Charge-controlled permeability of polyelectrolyte microcapsules.


PMID 16852639

Abstract

Multilayer microcapsules showing unique charge-controlled permeability have been successfully fabricated by employing poly(styrene sulfonate) (PSS)-doped CaCO3 particles as templates. Encapsulation of the PSS molecules is thus achieved after core removal. Scanning force microscopy (SFM), UV-vis, Raman spectroscopy, and zeta-potential confirm the existence of the PSS molecules in the CaCO3 particles and the resultant microcapsules, which are initially incorporated during the core fabrication process.

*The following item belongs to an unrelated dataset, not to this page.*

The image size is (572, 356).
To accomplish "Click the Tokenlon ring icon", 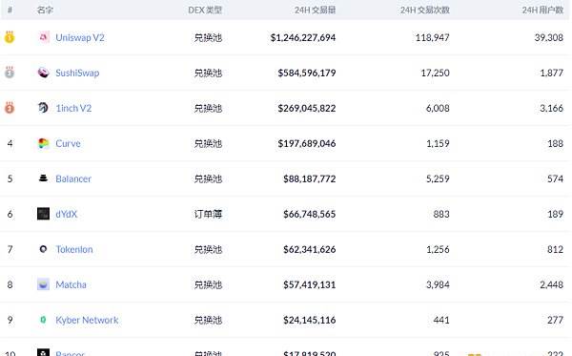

A part of these additionally introduced PSS molecules interacts with PAH molecules residing on the inner surface of the multilayer wall to form a stable complex, while the other part is intertwined in the capsule wall or in a free state. Capsules with this structure possess many special features, such as highly sensitive permeability tuned by probe charge and environmentally controlled gating. They can completely reject negatively charged probes, but attract positively charged species to form a higher concentration in the capsule interior, as evidenced by confocal microscopy. For example, the capsules completely exclude dextran labeled with fluorescein isothiocyanate (FITC-dextran), but are permeable for dextran labeled with tetramethylrhodamine isothiocyanate (TRITC-dextran) having similar molecular mass (from 4 to 70 kDa), although there are only few charged dyes in a dextran chain. By reversing the charge of the probes through pH change, or by suppressing charge repulsion through salt addition, the permeation can be readily switched for proteins such as albumin or small dyes such as fluorescein sodium salt.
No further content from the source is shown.